-- Start of Selection --

Compiled by the human rights charity Walk Free, the report defines modern slavery as encompassing “forced labour, forced or servile marriage, debt bondage, forced commercial sexual exploitation, human trafficking, slavery-like practices, and the sale and exploitation of children.”
Slavery’s core principle entails “the systematic removal of a person’s freedom” – from the right to accept or refuse labour to the liberty to determine if, when and whom to marry.
By this benchmark, reclusive and authoritarian North Korea has the highest prevalence of modern slavery (104.6 per 1,000 population), according to the report.
It is followed by Eritrea (90.3) and Mauritania (32), which in 1981 became the last country in the world to make hereditary slavery illegal.
The 10 countries with the highest prevalence of modern slavery have some common characteristics, including “limited protections for civil liberties and human rights”.
Many of the countries are in “volatile” regions experiencing conflict or political instability, or home to a large populaton of “vulnerable people” such as refugees or migrant workers.
- ‘Mirror held to power’ -
Also in the top 10 globally were Saudi Arabia, the United Arab Emirates and Kuwait, where migrant workers’ labour rights are restricted by the “kafala” sponsorship system.
Other countries in the top 10 are Turkey, “which hosts million of refugees from Syria”, Tajikistan, Russia and Afghanistan.
While forced labour is more common in low-income countries it is “deeply” connected to demand from higher-income countries, the report said, noting that two-thirds of all forced labour cases are linked to global supply chains.
The report said G20 countries – made up of the EU and the world’s 19 top economies – are currently importing $468 billion worth of goods that are at risk of being produced with forced labour, up from $354 billion in the previous report.
Electronics remain the highest value at-risk product, followed by garments, palm oil and solar panels, in a sign of high demand for renewable energy products.
“Modern slavery permeates every aspect of our society. It is woven through our clothes, lights up our electronics, and seasons our food,” the group’s founding director Grace Forrest said.
“At its core, modern slavery is a manifestation of extreme inequality. It is a mirror held to power, reflecting who in any given society has it and who does not,” she added.

-- End of Selection --
-- Start of Recorded data --

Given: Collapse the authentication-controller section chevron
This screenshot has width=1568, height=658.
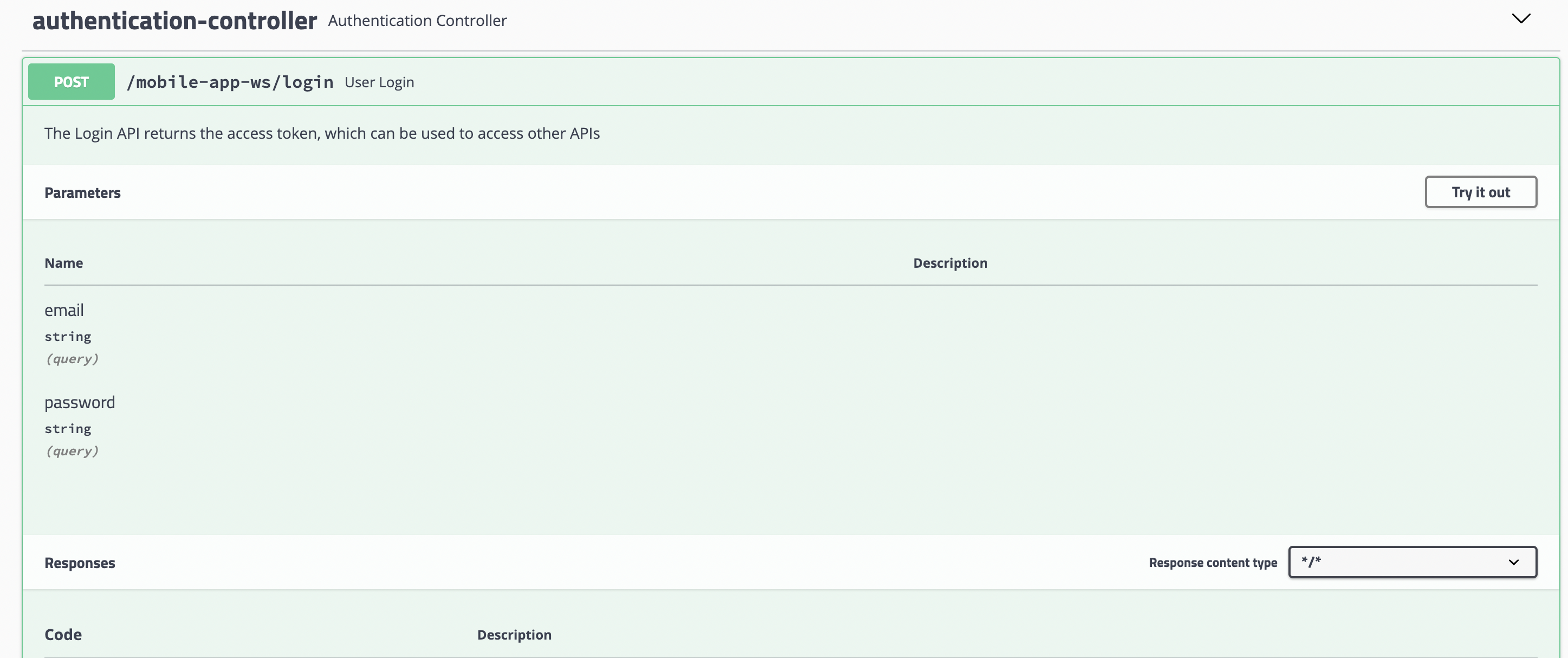Looking at the screenshot, I should [x=1520, y=19].
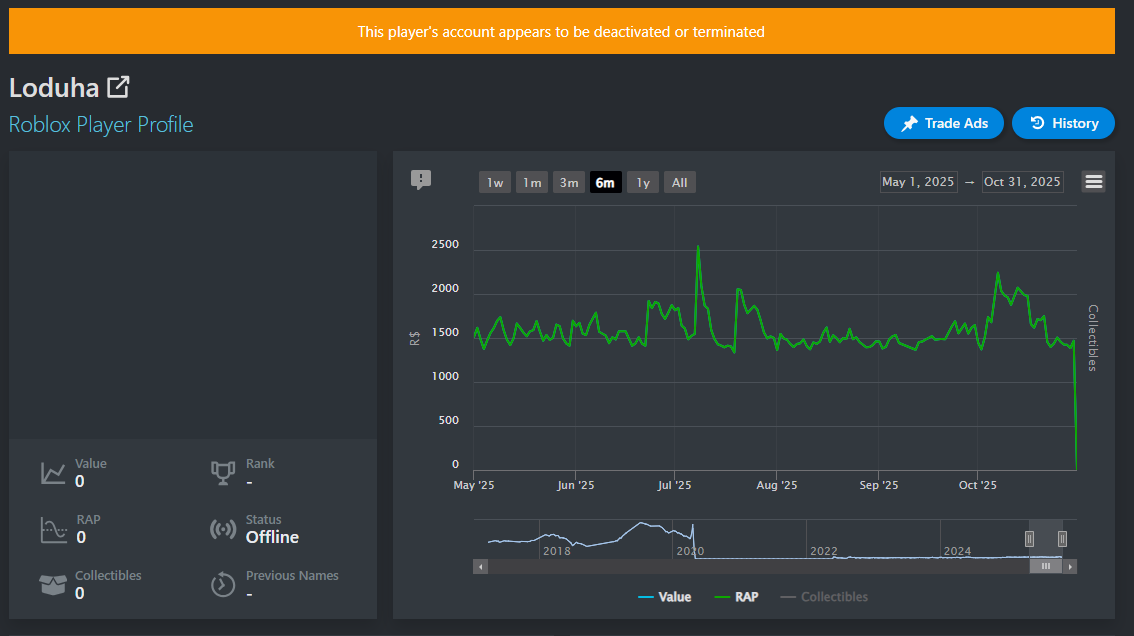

-- End of Recorded data --

> Aim 1:
According to the article on modern slavery, which country was the last in the world to make hereditary slavery illegal, and in what year?
> Aim 2:
Copy everything in the article on modern slavery from "Other countries in" down to "renewable energy products.", substituting "coffee" for "palm oil".
Rely only on the article on modern slavery for your answers.

> Finished answer 1:
Mauritania, in 1981.

> Finished answer 2:
Other countries in the top 10 are Turkey, “which hosts million of refugees from Syria”, Tajikistan, Russia and Afghanistan.
While forced labour is more common in low-income countries it is “deeply” connected to demand from higher-income countries, the report said, noting that two-thirds of all forced labour cases are linked to global supply chains.
The report said G20 countries – made up of the EU and the world’s 19 top economies – are currently importing $468 billion worth of goods that are at risk of being produced with forced labour, up from $354 billion in the previous report.
Electronics remain the highest value at-risk product, followed by garments, coffee and solar panels, in a sign of high demand for renewable energy products.